Juan Soto and Casino’s - What is Steve Cohen really even doing in Queens?
- Voices Heard
- 20 hours ago
- 2 min read

Queens Bought the Dream — But the Mets Still Owe the Results
When Steve Cohen bought the New York Mets,
Mets fans thought the suffering was officially
over. Billionaire owner? Check. Wall Street swagger? Check. Unlimited spending? Supposedly. The assumption was simple: money in, playoffs out. Easy math.
A billionaire owner meant guaranteed relevance, October baseball, and an end to the punchlines. Instead, five years in, the Mets are still wrestling with the same identity crisis — only now it’s louder and more expensive.

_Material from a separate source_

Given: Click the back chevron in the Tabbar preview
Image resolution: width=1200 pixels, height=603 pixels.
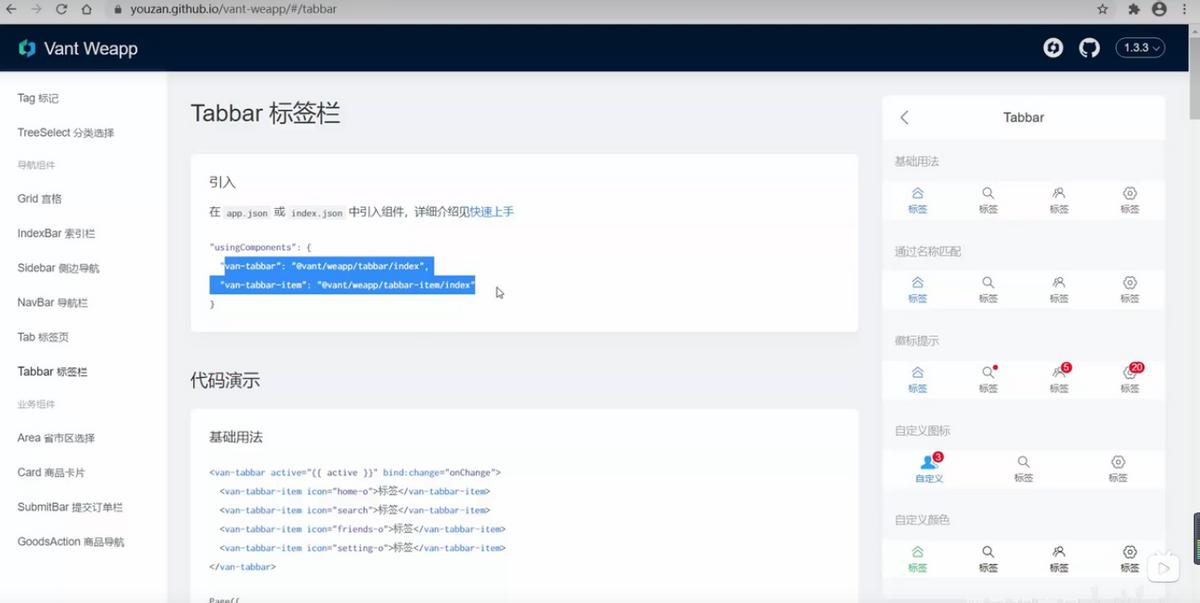Looking at the screenshot, I should [x=904, y=117].
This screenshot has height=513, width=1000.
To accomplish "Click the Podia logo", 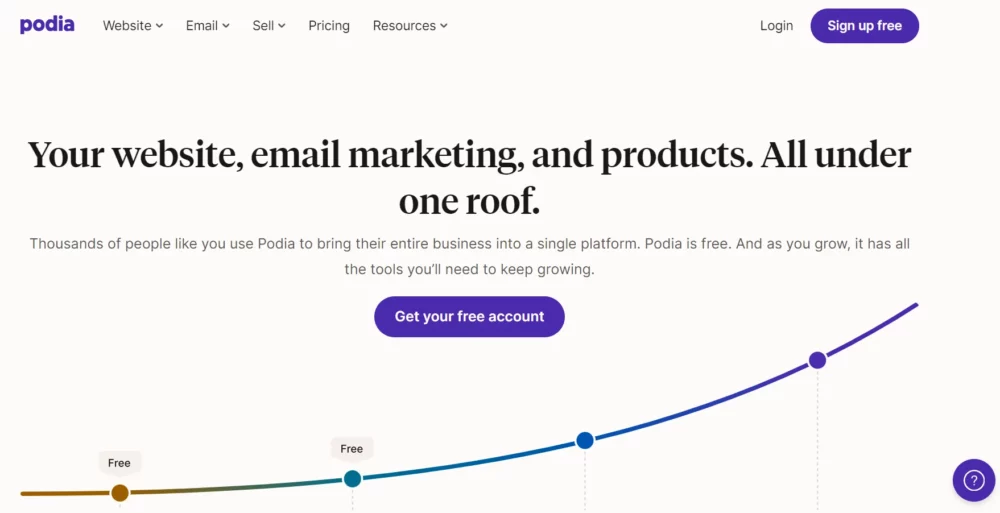I will [47, 26].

Queens got a front-row seat to the most expensive case of trial-and-error in Major League Baseball.
Cohen didn’t hide his intentions. The Mets spent aggressively, signing Max Scherzer, Justin Verlander, and later pivoting by trading both when contention slipped away. The Mets became known less as a juggernaut and more as a cautionary tale: money buys stars, not cohesion.
The pursuit of Juan Soto — whether successful or not — symbolizes that perception. One superstar alone isn’t a foundation, and fans in New York know it. The frustration isn’t about spending; it’s about direction. Queens doesn’t want headlines — it wants structure.
Meanwhile, Cohen’s proposed casino development near Citi Field has only amplified the disconnect. To many fans, it feels like ambition everywhere except the win column. Fair or not, perception matters in this city.
Nothing screams focus on winning like pitching blackjack while the bullpen melts down. The vibes matter.
The Mets still have core pieces, young pitching upside, and financial muscle. But until that wealth translates into a balanced roster, smart extensions, and sustained winning, skepticism will linger. In New York, patience is thin — especially when the check clears before the celebration starts.
Queens didn’t ask for miracles. It asked for credibility. And that’s still the one thing money hasn’t secured.